Alıştırma görevleri >>
[1] TOKİ metnine göre aşağıdaki soruları yanıtlayın.
(a) Metin hangi tarihi taşıyor?
(b) Yazar Gebze'de nerede çalışıyor?
(c) Yazar metnin başında kimlere sesleniyor?
[2] TOKİ metninde "Fotoğraf: MA" ifadesiyle "dair görüşlerimi aktaracağım." ifadesi arasındaki kısmı, bu iki ifade de dahil olmak üzere harfi harfine yazın.

#### Seçilmiş metin ####

30 Eylül 2022 05:34

Petrokimya işçisi: TOKİ sosyal konut projesi işçiye ne vadediyor?

AKP’ye bu zamana kadar oy vermiş olan işçiler de dahil bir hayal kırıklığı ile karşılaştılar. Eminim ki benim çevremdeki insanlar bu şartlarda TOKİ projesinden vazgeçti.

Petrokimya işçisi: TOKİ sosyal konut projesi işçiye ne vadediyor?

Fotoğraf: MA

Bir petrokimya işçisi
Gebze

Merhaba Evrensel okurları. Ben Gebze’de bir petrokimya fabrikasında çalışan işçiyim. Sizlere son günlerde tartışmalarına şahit olduğum TOKİ sosyal konut projesine dair görüşlerimi aktaracağım.

#### Alıntılanan malzeme ####

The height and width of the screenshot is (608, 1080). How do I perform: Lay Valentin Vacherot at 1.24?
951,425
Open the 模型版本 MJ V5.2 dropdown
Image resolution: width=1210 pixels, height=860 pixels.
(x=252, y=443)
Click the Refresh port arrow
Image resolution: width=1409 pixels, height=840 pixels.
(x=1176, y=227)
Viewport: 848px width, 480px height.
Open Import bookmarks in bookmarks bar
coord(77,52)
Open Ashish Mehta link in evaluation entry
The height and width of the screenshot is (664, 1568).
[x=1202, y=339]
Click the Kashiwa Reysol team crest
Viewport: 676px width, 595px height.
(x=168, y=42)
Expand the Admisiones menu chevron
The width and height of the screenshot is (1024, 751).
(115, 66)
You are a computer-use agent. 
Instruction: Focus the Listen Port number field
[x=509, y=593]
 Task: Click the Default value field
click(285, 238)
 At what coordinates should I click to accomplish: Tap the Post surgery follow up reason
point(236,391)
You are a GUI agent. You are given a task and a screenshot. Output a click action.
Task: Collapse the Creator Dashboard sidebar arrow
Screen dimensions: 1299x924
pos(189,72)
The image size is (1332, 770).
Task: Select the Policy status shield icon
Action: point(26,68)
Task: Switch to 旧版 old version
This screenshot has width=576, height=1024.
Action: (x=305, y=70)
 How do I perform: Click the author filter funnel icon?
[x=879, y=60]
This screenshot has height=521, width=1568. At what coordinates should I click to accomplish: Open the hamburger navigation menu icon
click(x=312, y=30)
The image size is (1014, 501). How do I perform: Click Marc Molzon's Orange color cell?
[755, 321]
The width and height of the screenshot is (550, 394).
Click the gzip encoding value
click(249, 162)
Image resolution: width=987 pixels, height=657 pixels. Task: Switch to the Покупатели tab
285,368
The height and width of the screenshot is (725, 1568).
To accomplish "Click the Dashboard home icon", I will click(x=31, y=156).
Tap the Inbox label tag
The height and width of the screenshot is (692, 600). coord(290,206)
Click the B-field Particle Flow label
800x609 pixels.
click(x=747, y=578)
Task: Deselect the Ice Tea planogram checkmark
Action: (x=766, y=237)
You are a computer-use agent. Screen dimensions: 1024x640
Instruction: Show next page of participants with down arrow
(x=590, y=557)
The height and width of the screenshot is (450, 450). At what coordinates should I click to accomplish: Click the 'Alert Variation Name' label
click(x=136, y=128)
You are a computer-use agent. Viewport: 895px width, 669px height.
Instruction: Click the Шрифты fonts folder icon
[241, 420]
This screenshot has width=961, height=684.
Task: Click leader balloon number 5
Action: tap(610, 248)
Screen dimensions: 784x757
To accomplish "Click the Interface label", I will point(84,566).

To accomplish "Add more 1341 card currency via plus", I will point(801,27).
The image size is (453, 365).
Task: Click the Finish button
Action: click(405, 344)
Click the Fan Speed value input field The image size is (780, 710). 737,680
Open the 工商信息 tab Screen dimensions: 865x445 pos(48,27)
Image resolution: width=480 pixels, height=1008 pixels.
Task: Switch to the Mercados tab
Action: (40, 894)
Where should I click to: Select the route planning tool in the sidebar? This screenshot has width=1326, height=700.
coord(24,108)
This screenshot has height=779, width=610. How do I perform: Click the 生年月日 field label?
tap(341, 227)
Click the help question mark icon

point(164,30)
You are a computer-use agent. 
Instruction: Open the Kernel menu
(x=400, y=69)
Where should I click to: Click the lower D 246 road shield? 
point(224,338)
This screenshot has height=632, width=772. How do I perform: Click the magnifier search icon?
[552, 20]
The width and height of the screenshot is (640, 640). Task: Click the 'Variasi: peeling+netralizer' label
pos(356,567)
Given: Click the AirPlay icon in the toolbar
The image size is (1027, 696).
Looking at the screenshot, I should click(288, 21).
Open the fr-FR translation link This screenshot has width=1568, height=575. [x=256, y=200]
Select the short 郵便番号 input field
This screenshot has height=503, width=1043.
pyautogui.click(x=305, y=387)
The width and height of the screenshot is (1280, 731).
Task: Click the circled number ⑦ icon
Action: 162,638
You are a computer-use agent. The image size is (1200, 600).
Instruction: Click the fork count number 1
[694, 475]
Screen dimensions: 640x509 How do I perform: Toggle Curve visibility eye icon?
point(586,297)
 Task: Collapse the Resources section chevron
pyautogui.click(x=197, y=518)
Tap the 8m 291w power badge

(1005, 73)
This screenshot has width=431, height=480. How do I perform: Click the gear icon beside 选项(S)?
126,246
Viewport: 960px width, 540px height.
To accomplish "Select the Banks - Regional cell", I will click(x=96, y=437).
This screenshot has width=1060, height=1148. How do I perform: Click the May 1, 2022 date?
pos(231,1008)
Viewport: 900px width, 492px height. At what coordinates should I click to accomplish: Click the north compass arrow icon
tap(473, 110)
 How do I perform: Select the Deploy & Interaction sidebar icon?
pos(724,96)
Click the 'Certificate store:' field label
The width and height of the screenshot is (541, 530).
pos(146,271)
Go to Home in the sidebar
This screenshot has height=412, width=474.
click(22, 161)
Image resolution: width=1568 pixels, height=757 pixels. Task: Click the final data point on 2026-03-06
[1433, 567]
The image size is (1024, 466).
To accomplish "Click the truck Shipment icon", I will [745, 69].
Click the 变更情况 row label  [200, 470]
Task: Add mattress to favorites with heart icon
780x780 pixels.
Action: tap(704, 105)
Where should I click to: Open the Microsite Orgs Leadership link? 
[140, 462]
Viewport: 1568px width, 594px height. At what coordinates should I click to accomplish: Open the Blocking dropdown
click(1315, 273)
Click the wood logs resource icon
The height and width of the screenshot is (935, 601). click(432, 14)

####

Görev yanıtları >>
[1]
(a) 30 Eylül 2022
(b) Bir petrokimya fabrikasında
(c) Evrensel okurlarına

[2]
Fotoğraf: MA

Bir petrokimya işçisi
Gebze

Merhaba Evrensel okurları. Ben Gebze’de bir petrokimya fabrikasında çalışan işçiyim. Sizlere son günlerde tartışmalarına şahit olduğum TOKİ sosyal konut projesine dair görüşlerimi aktaracağım.